ORM (Object-Relational Mapping)

Roob includes a lightweight ORM for database interactions. Currently supports SQLite with a factory pattern for future database dialect support.

Database Connection

Use DatabaseFactory to create a database connection:

from Roob.orm.db_factory import DatabaseFactory, Dialect

db = DatabaseFactory(dialect=Dialect.SQLITE).get_connection("mydb.sqlite")

Defining Models

Define your models by extending the Table class and using column types:

from roob.orm.table import Table
from roob.orm.column import Column, PrimaryKey, ForeignKey

class Author(Table):
    id = PrimaryKey(int, auto_increment=True)
    name = Column(str)
    age = Column(int)

class Book(Table):
    id = PrimaryKey(int, auto_increment=True)
    title = Column(str)
    author = ForeignKey(Author)  # Foreign key relationship

Supported Column Types

Python Type SQLite Type
int INTEGER
str TEXT
float REAL
bool INTEGER
bytes BLOB

CRUD Operations

Create Tables

db.create(Author)
db.create(Book)

Insert Records

author = Author(name="Khan Muhammad Rifat", age=24)
db.save(author)
print(author.id)  # Auto-generated ID is set after save

Query Records

# Get all records
authors = db.get_all(Author)

# Get by ID
author = db.get_by_id(Author, id=1)

Update Records

author = db.get_by_id(Author, id=1)
author.name = "Khan Muhammad Rifat"
db.update(author)

Delete Records

db.delete(Author, id=1)

Foreign Key Relationships

Foreign keys are automatically resolved when querying:

# Create and save an author
author = Author(name="Muhammad Faris", age=39)
db.save(author)

# Create a book with author reference
book = Book(title="Productive Muslim", author=author)
db.save(book)

# When fetching, foreign key is automatically loaded
fetched_book = db.get_by_id(Book, id=1)
print(fetched_book.author.name)  # "Muhammad Faris"

Exception Handling

The ORM provides a RecordNotFound exception for missing records:

from roob.orm.exceptions import RecordNotFound

try:
    author = db.get_by_id(Author, id=999)
except RecordNotFound as e:
    print(f"Error: {e}")

WSGI Compatibility

  • The Roob instance is a valid WSGI application. You can run it with any WSGI server (uWSGI, Gunicorn, or wsgiref during development).
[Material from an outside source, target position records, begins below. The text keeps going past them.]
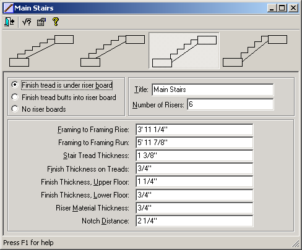Click the Framing to Framing Rise field

194,130
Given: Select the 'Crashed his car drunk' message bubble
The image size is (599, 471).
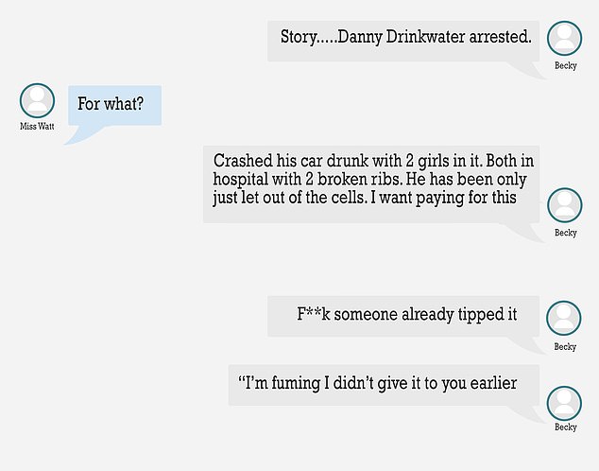Looking at the screenshot, I should [x=371, y=183].
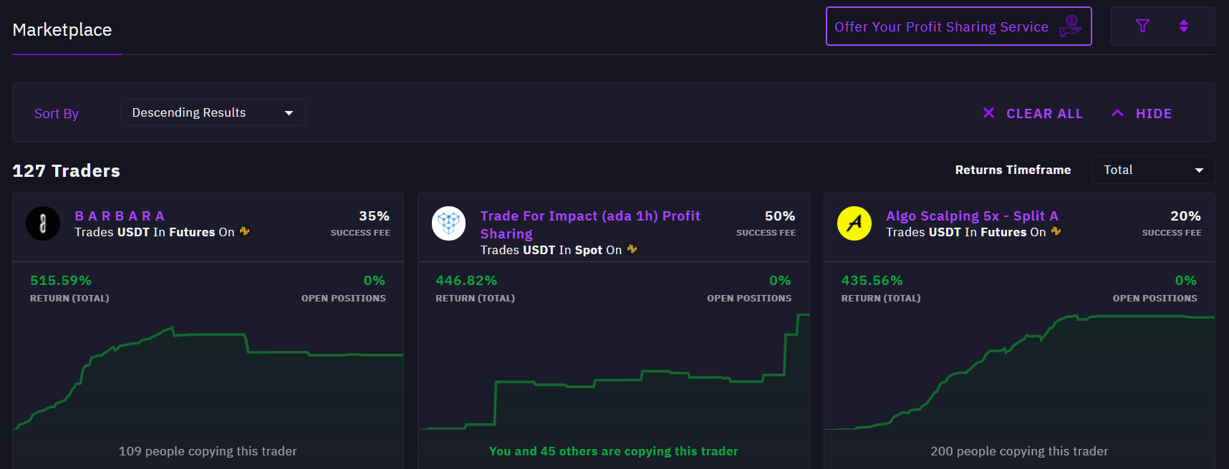Collapse filters with the HIDE chevron
The height and width of the screenshot is (469, 1229).
point(1117,113)
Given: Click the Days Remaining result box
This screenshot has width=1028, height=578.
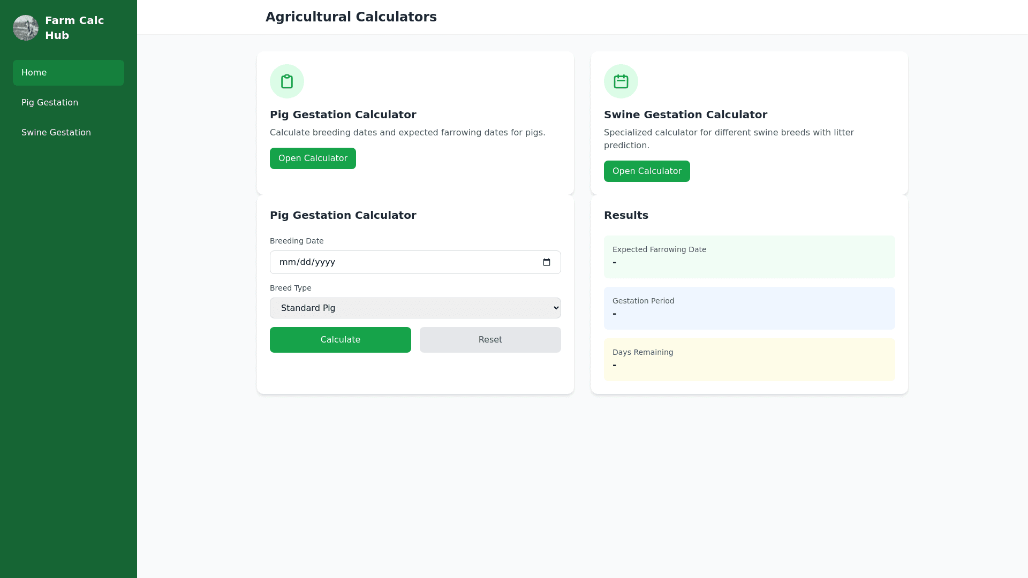Looking at the screenshot, I should (x=749, y=360).
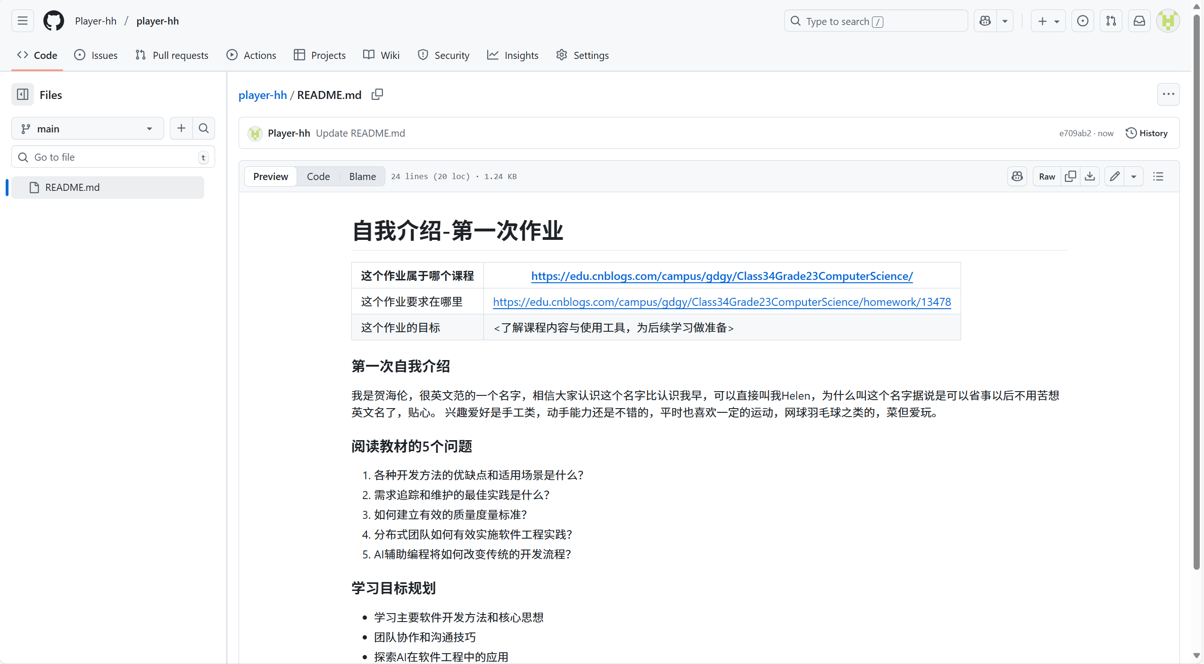Copy the file path icon next to README.md
This screenshot has height=664, width=1204.
click(x=377, y=95)
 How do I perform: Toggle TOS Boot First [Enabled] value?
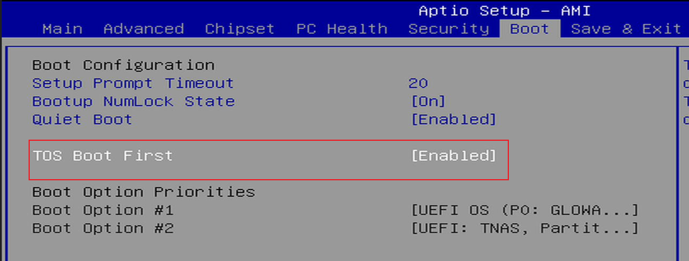(453, 155)
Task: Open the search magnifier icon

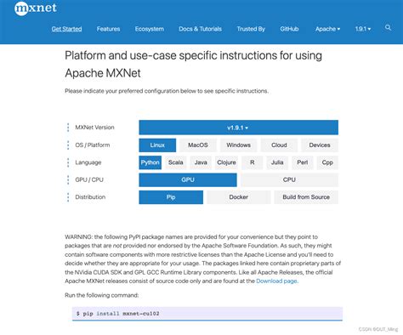Action: 389,27
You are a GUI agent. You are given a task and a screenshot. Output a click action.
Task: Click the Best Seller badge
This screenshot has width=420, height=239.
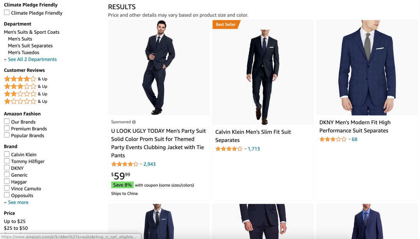click(226, 24)
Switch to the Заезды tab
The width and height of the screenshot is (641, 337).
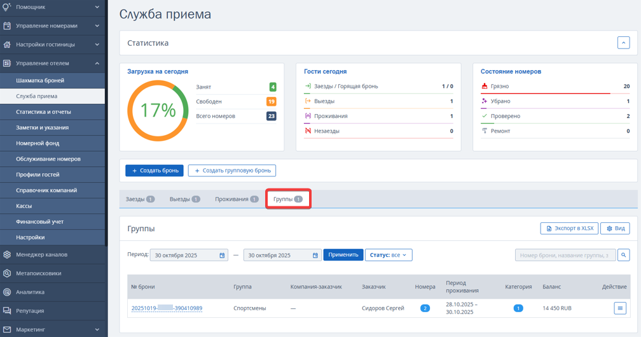tap(140, 199)
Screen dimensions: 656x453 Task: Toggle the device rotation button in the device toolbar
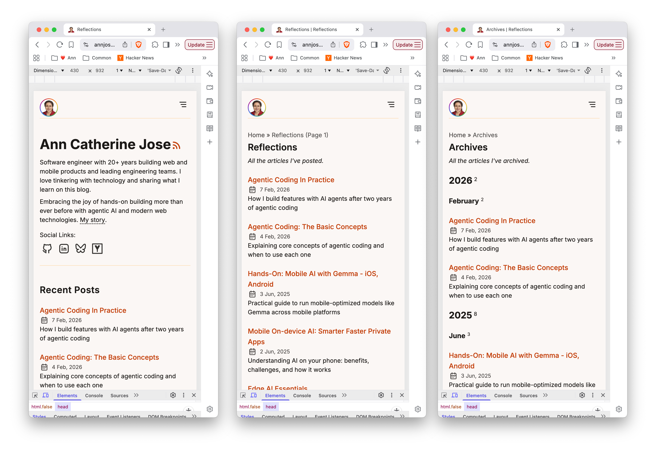click(179, 70)
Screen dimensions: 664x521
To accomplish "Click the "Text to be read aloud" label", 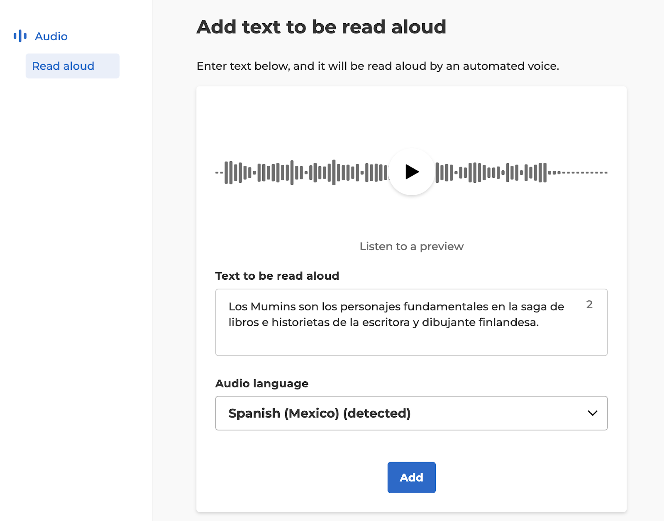I will coord(277,276).
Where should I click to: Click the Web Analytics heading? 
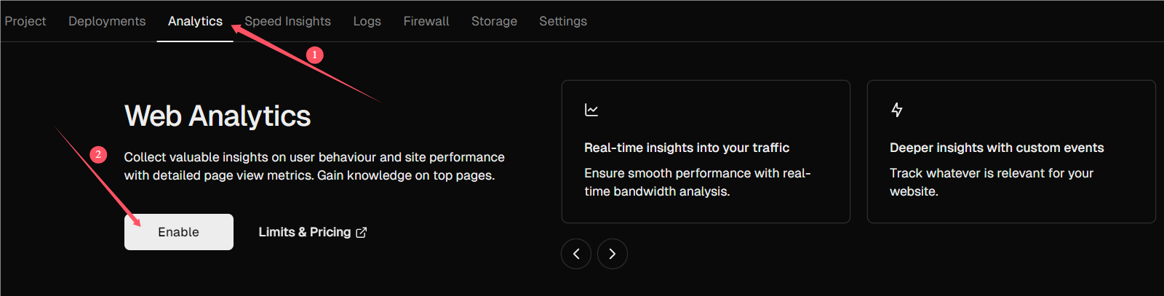218,116
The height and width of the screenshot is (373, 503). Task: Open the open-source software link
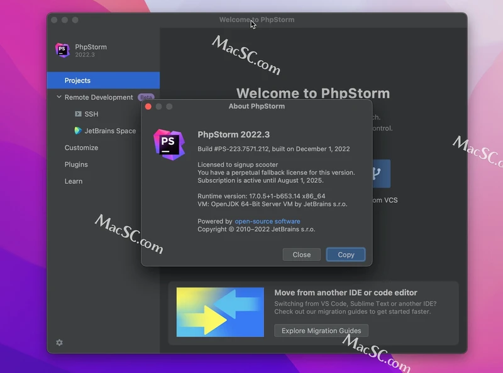pyautogui.click(x=267, y=221)
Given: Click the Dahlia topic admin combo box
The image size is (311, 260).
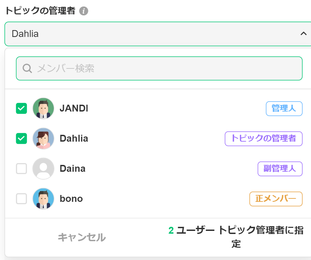Looking at the screenshot, I should pyautogui.click(x=151, y=34).
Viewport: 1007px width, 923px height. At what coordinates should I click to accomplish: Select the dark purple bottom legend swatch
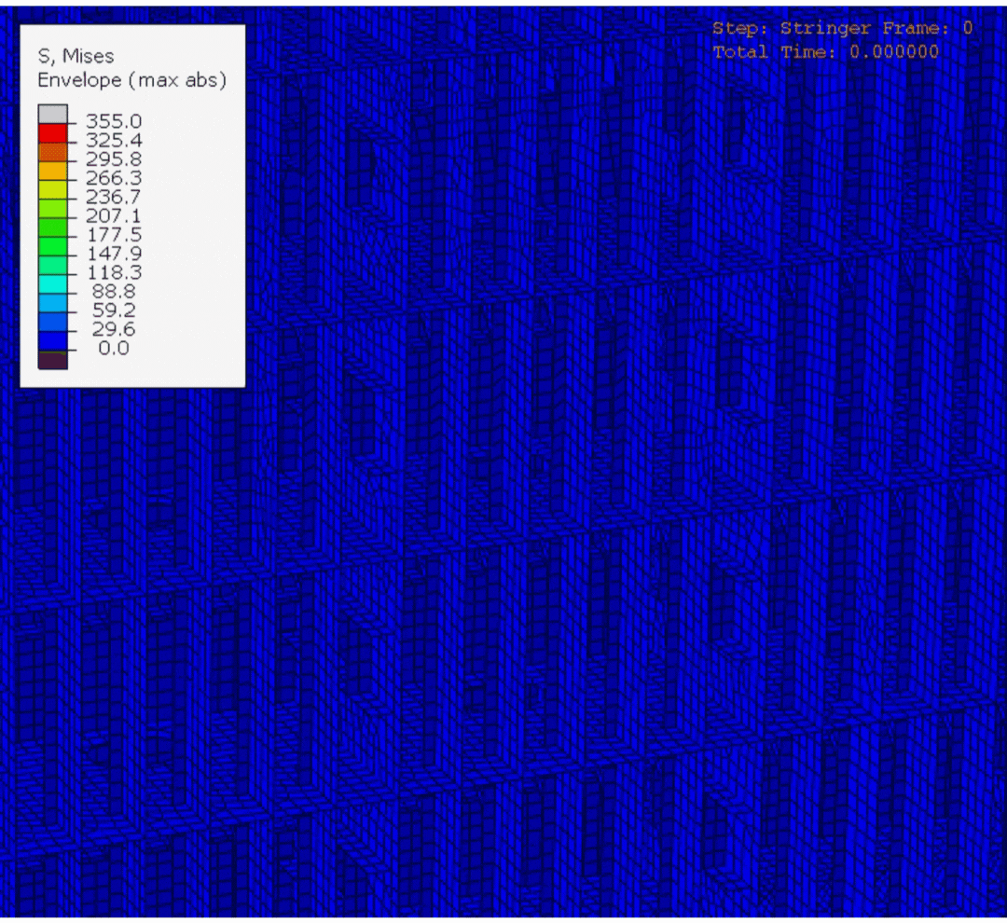pyautogui.click(x=52, y=360)
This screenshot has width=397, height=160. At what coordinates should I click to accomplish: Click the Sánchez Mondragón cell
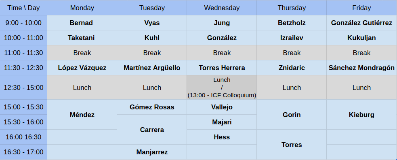(x=361, y=68)
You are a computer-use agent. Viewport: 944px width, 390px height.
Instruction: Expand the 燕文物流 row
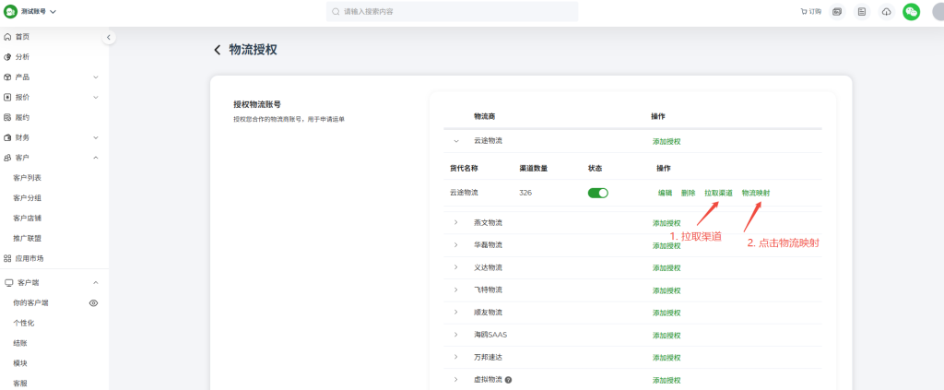tap(455, 223)
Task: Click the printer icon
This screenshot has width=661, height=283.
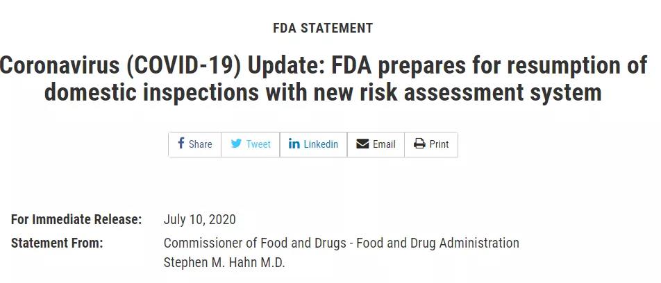Action: point(419,144)
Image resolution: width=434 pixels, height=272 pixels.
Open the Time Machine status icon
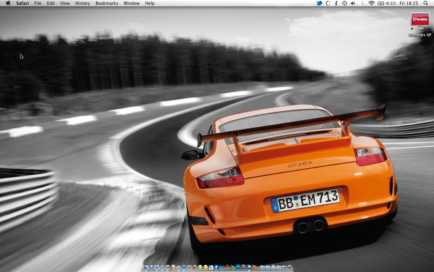345,3
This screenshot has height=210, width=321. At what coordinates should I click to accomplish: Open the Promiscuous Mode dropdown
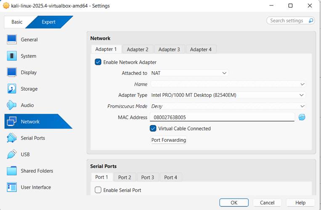(x=227, y=106)
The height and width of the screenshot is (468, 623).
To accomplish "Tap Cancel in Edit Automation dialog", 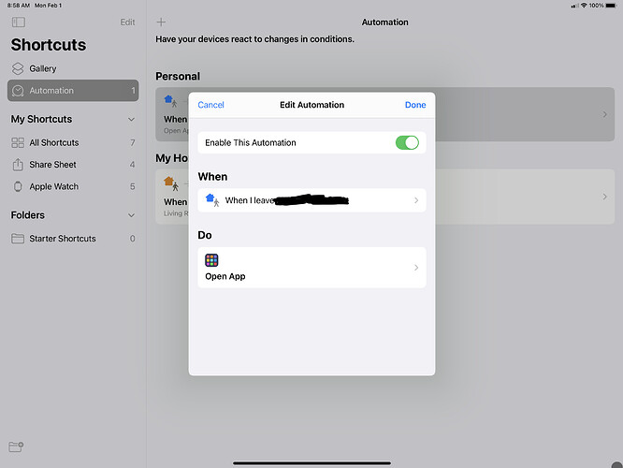I will pyautogui.click(x=211, y=105).
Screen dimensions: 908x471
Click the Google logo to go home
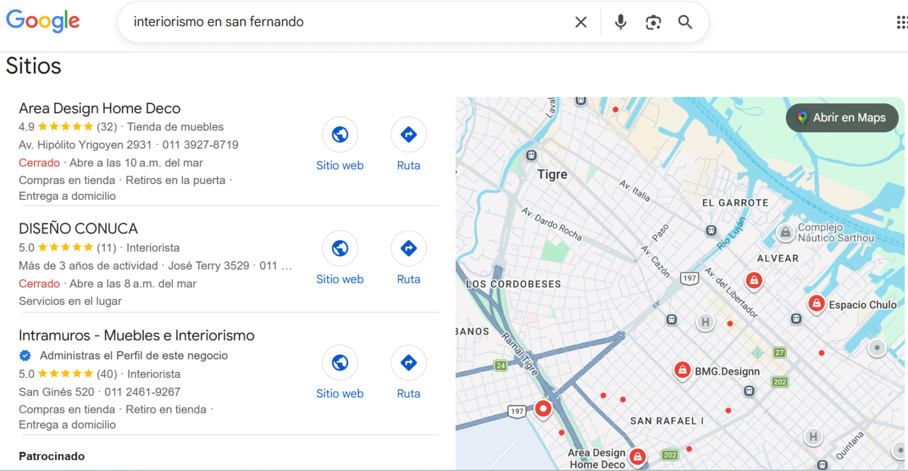(x=42, y=21)
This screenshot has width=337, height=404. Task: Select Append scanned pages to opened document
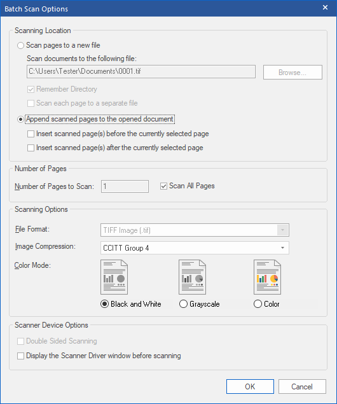[20, 120]
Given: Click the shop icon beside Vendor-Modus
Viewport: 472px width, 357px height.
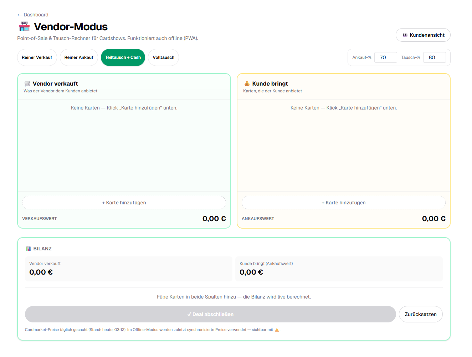Looking at the screenshot, I should point(24,27).
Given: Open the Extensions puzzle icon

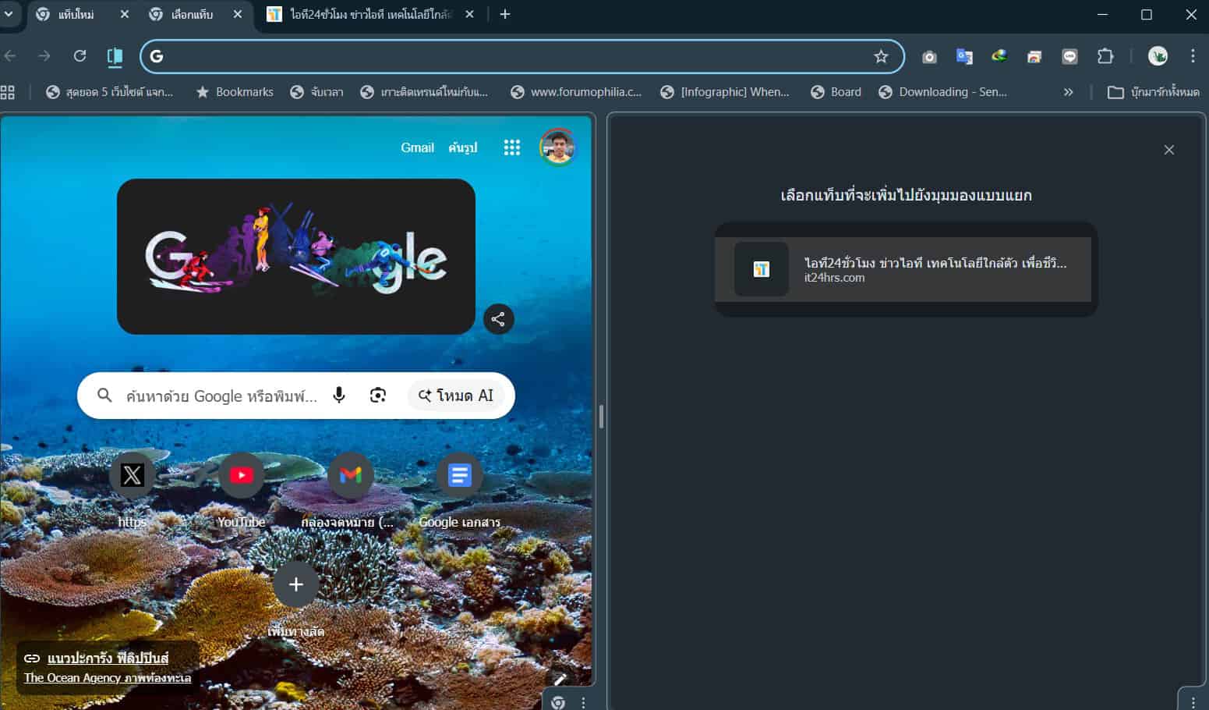Looking at the screenshot, I should (x=1105, y=56).
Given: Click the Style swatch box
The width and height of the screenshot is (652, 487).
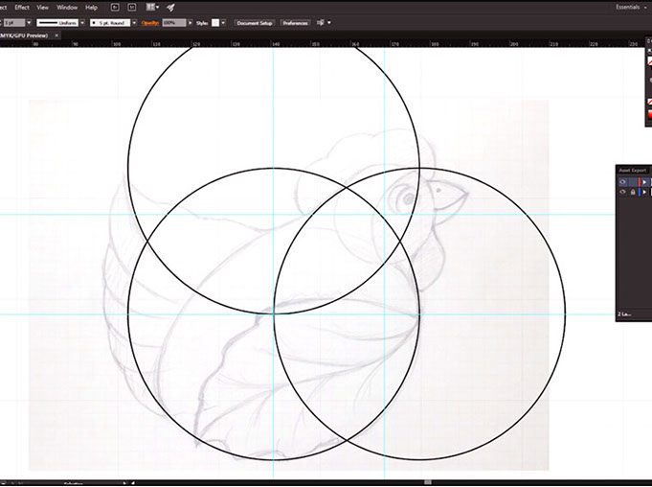Looking at the screenshot, I should [215, 22].
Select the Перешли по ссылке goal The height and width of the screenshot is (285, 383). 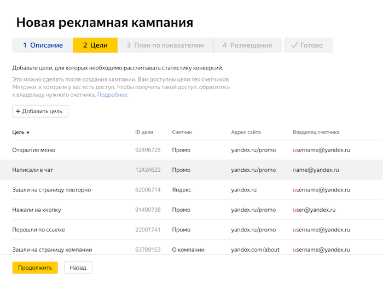[37, 230]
You can run the demo application with Gunicorn service using:

make run

Tests & Examples

  • See the tests/ and core/ directories in this repository for usage examples and test coverage.

Contributing

  • This project is intended for learning. Contributions that improve docs, add examples, or clarify internals are welcome.

License

  • See the LICENSE file in this repository.

About

Built a very basic ORM in python for learning the internal mechanism and underlying architecture of ORMs like SQLAlchemy.